The Ashes is a traditional five match Test cricket series played and hosted in turns between Australia and England once every 2 years.
This vignette explains in detail the below mentioned processes :
1)Accessing and retrieving Twitter tweets in Australia regarding Ashes using the rtweet package.
2)Plotting the Australia Tweet map for the Ashes related Tweets using the OZ package.
3)Plotting the day wise tweet frequency.
4)Generating word cloud from tweets using wordcloud2 package.
Before you start make sure you have a Twitter account.
R consists of several packages for accessing and searching Twitter data (twitteR , streamR , rtweet)

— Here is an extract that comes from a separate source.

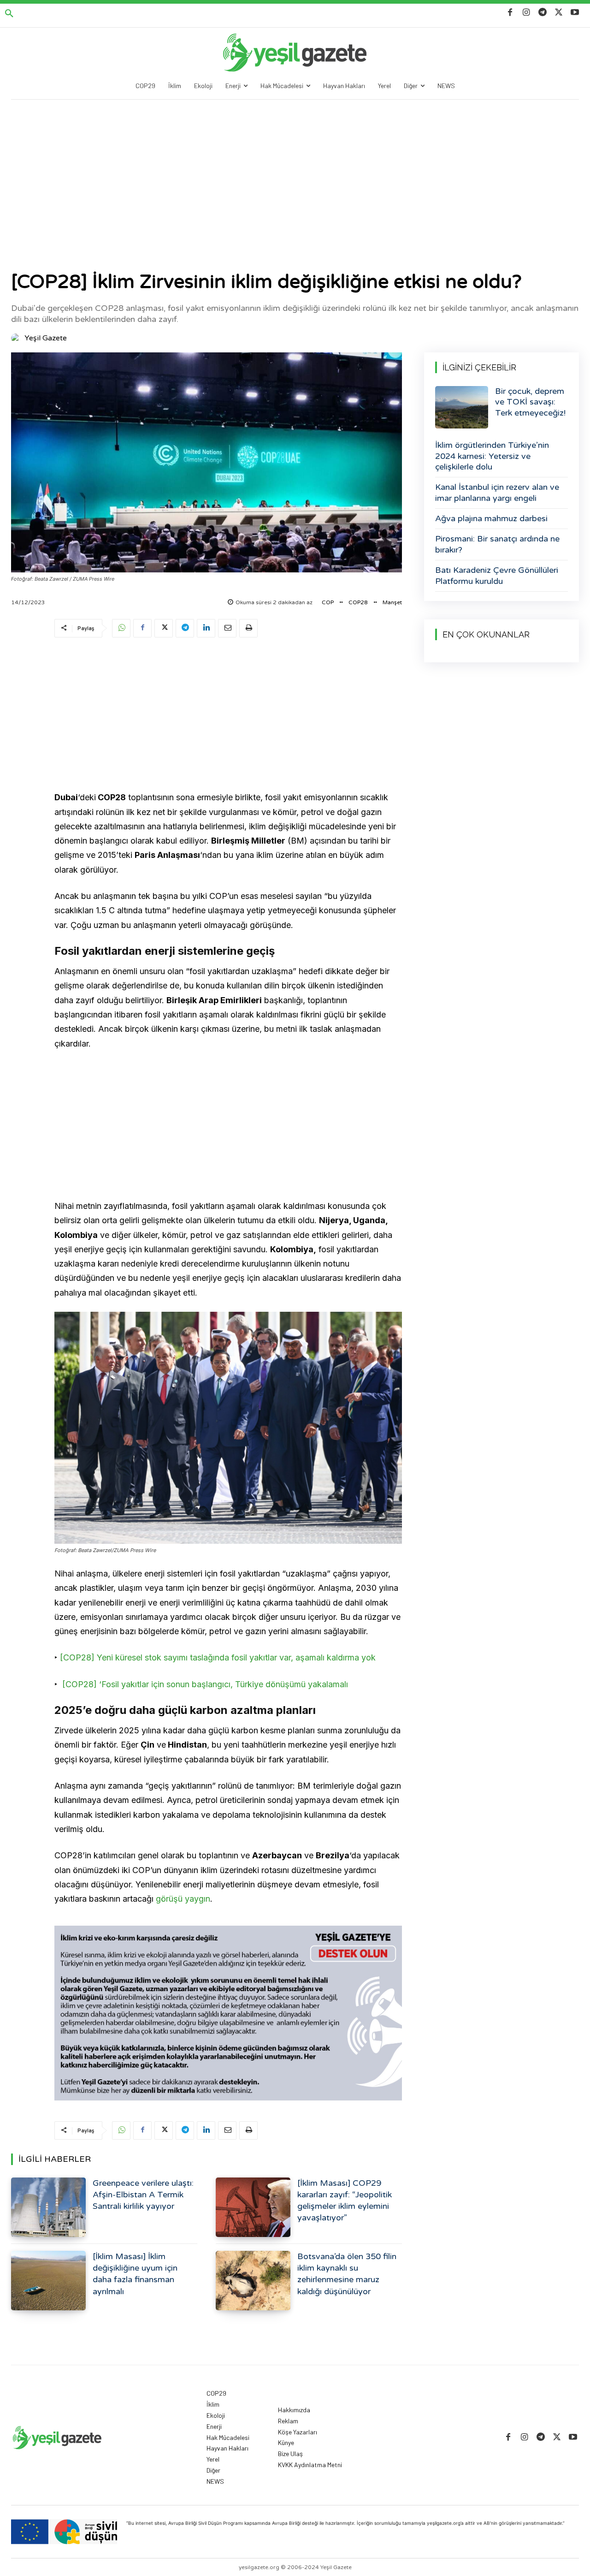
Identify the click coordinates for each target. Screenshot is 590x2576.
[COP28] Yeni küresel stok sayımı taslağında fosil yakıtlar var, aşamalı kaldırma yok (218, 1657)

In this vignette we will be using the rtweet package to access Twitter data.
#Install rtweet Package from CRAN
install.packages("rtweet" , repos = "http://cran.us.r-project.org")
#Load rtweet package
library(rtweet)
You can use the get_trends() function to identify what’s currently trending on Twitter. Here we use it to find out what’s trending in Australia.
sf <- get_trends("australia")
Trending Ashes hashtags (#engvsaus , #Ashes , #ashes2019 , #theashes , #ashes19 , #theashes2019)

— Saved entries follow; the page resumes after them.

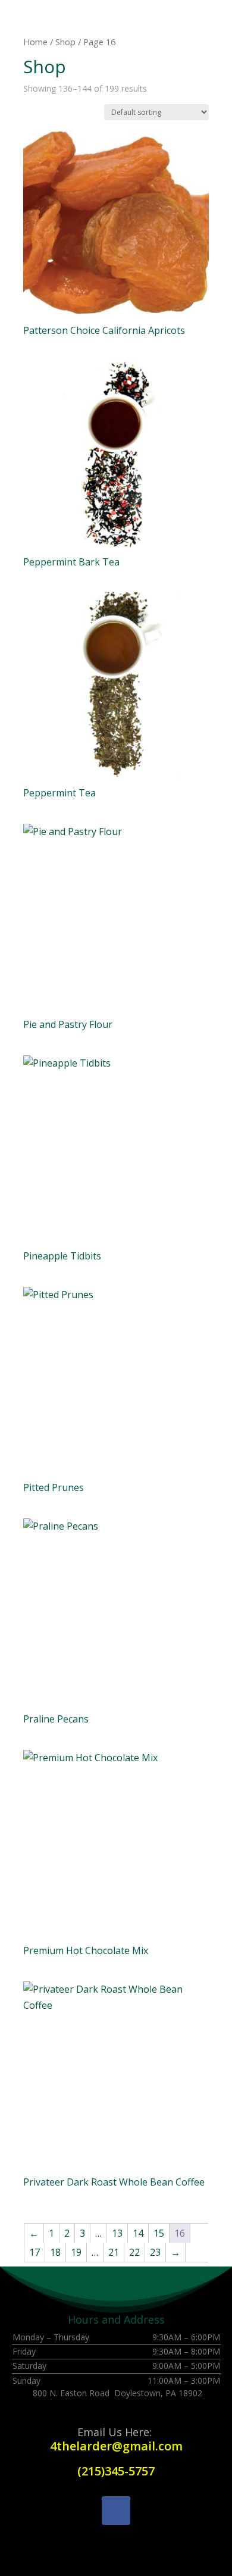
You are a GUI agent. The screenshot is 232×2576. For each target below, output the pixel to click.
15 (158, 2233)
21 (113, 2252)
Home (35, 42)
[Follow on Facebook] (116, 2510)
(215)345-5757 (116, 2471)
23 (155, 2252)
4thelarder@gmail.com (116, 2446)
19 (76, 2252)
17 (34, 2252)
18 (55, 2252)
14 (138, 2233)
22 (134, 2252)
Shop (65, 42)
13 (117, 2233)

To get the latest 18000 Tweets from Australia comprising of the above mentioned hashtags we need to write the search_tweets() function as follows.
q - query to be searched
n - Number of tweets to be returned. By default, search_tweets() returns 100 tweets. The max limit is 18000 tweets every 15 mins.

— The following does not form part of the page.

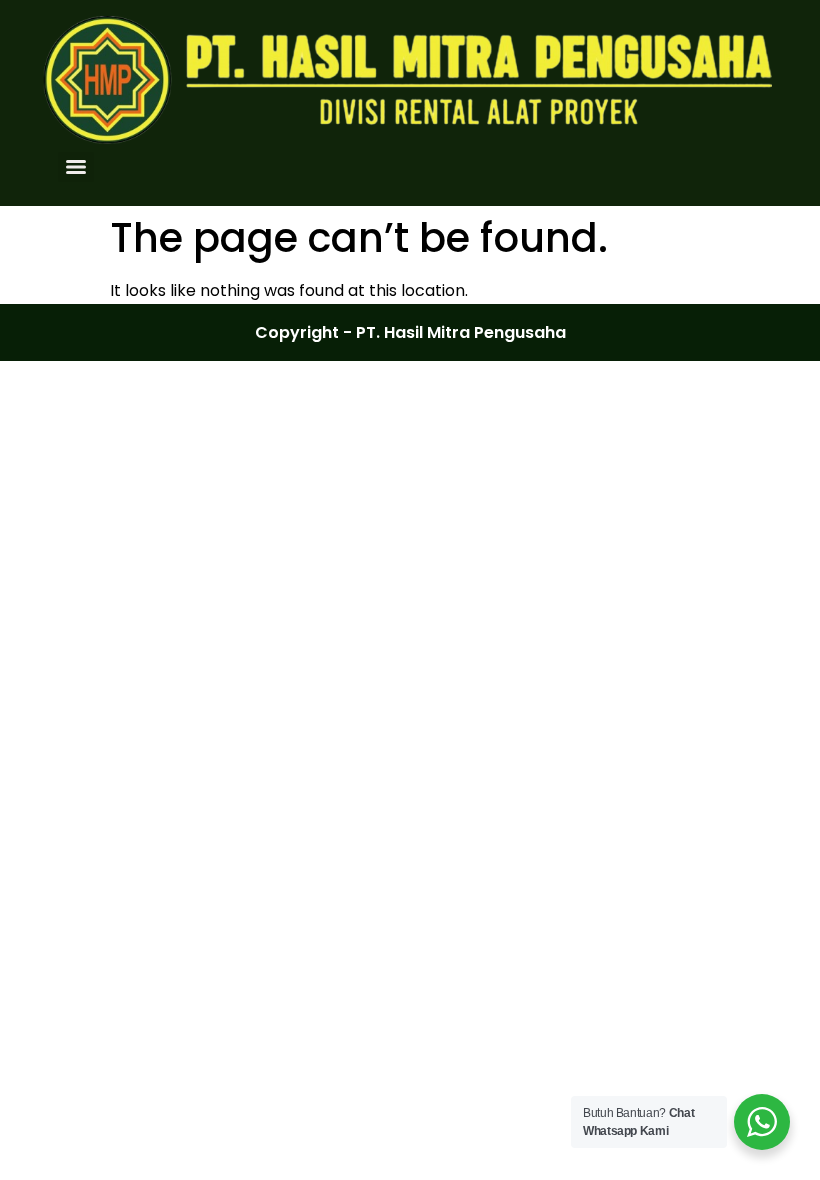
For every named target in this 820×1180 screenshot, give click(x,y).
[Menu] (76, 167)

geocode - latitude , longitude and radius surrounding a particular location
We can only retrieve tweets from the past 6-9 days.
The geocode for Australia can be found on this link.
rt <- search_tweets(q=" #engvsaus OR #Ashes OR #ashes2019 OR #theashes OR #ashes19 OR #theashes2019", geocode = '-25.274398,133.775136,2000mi' , n = 18000)
The first time you run one of these functions (search_tweets(), get_timeline(), get_followers() or get_favorites()) you would be prompted to login to your Twitter account.
The rtweet package contains the ts_plot() function which accumulates the tweet frequency across specified time intervals and plots the time series of tweets. Hence the naming convention ‘ts’ - time series.
ts_plot( rt, by = "day")
# Install the packages required for generating the wordcloud
install.packages("rcorpora" , repos = "http://cran.us.r-project.org")
install.packages("tidytext", repos = "http://cran.us.r-project.org")
install.packages("dplyr" , repos = "http://cran.us.r-project.org")
install.packages("wordcloud2" , repos = "http://cran.us.r-project.org")
# Load the packages
library(rcorpora)
library(tidytext)
library(dplyr)
library(wordcloud2)
In order to make sure that the words appearing in the wordcloud are relevant, we need to clean the Tweet texts by removing irrelevant words.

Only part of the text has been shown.